Para obter exemplos suficientes dos cliques de baleia espermática na Dominica, onde há uma população residente de cerca de 200 baleias, os cientistas criaram um estúdio gigante de gravação subaquática com microfones em diferentes profundidades. As tags nas baleias também registram em que posição estão ao clicar – por exemplo, mergulhar, dormir, respirar na superfície – e se houver outras baleias nas proximidades, elas podem estar se comunicando.
Jeremy Goldbogen, professor associado de oceanos da Universidade de Stanford, chamou a nova pesquisa de “extraordinária”, dizendo que tinha “vastas implicações para como entendemos os gigantes do oceano”.
Goldbogen, que não estava envolvido no estudo, disse que se um dia pudéssemos entender o que as baleias estavam dizendo, esse conhecimento deveria ser usado para fins de conservação, como minimizar o risco de ser atingido por navios ou reduzir os níveis de ruído do oceano.

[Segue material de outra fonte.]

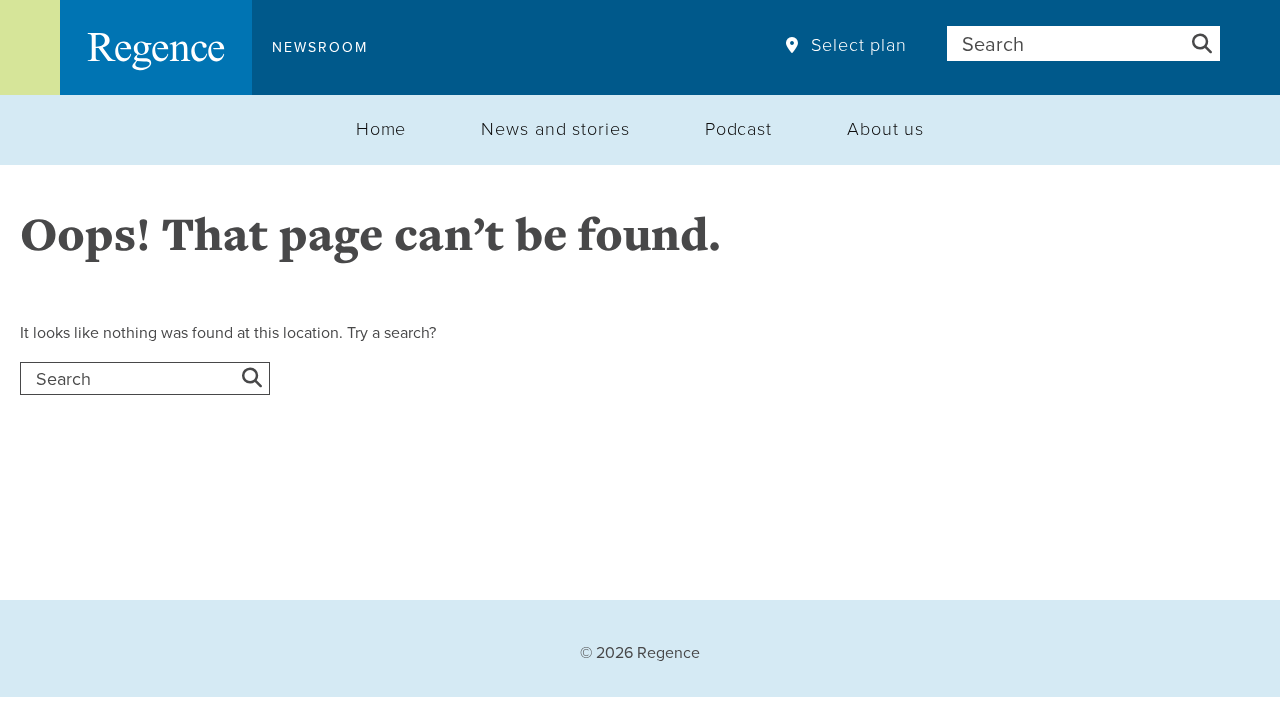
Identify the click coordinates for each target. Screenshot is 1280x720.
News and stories (555, 128)
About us (885, 128)
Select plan (859, 45)
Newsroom (320, 47)
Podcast (738, 128)
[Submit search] (1202, 43)
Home (381, 128)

As baleias de esperma são classificadas como “vulneráveis” pela União Internacional para a Conservação da Natureza. As baleias foram caçadas por séculos para o petróleo contido em suas cabeças gigantes e a espécie ainda está se recuperando.
Diana Reiss, especialista em comportamento e comunicação de mamíferos marinhos da Universidade de Nova York da cidade, disse que os cientistas entendem certos aspectos da comunicação dos animais marinhos razoavelmente bem, incluindo os apitos usados por golfinhos e as músicas cantadas por baleias de jubarte.
Mas quando se trata de baleias de esperma, mesmo esse conhecimento básico está faltando.
“O que há de novo neste estudo é que eles estão tentando analisar a base do sistema de comunicação das baleias … não apenas ligações específicas que estão fazendo”, disse ela.
Reiss, que não estava envolvida na nova pesquisa, disse esperar que um dia pudéssemos combinar os cliques das baleias ao comportamento.
“Nunca entenderemos o que os cliques significam para outra baleia, mas podemos entender o que os cliques significam o suficiente para prever seu comportamento”, disse ela. “Isso por si só seria uma conquista incrível”, disse ela.
O fundador da CETI, Gruber, disse que milhões e possivelmente bilhões de codas de baleias seriam necessários para coletar dados suficientes para tentar descobrir o que as baleias estão dizendo, mas ele espera que a IA ajude a acelerar a análise. Ele disse que outras populações de baleias de esperma – as baleias são encontradas em oceanos profundos do Ártico ao Antártico – provavelmente se comunicam de maneiras ligeiramente diferentes.
Esta história foi relatada pela Associated Press.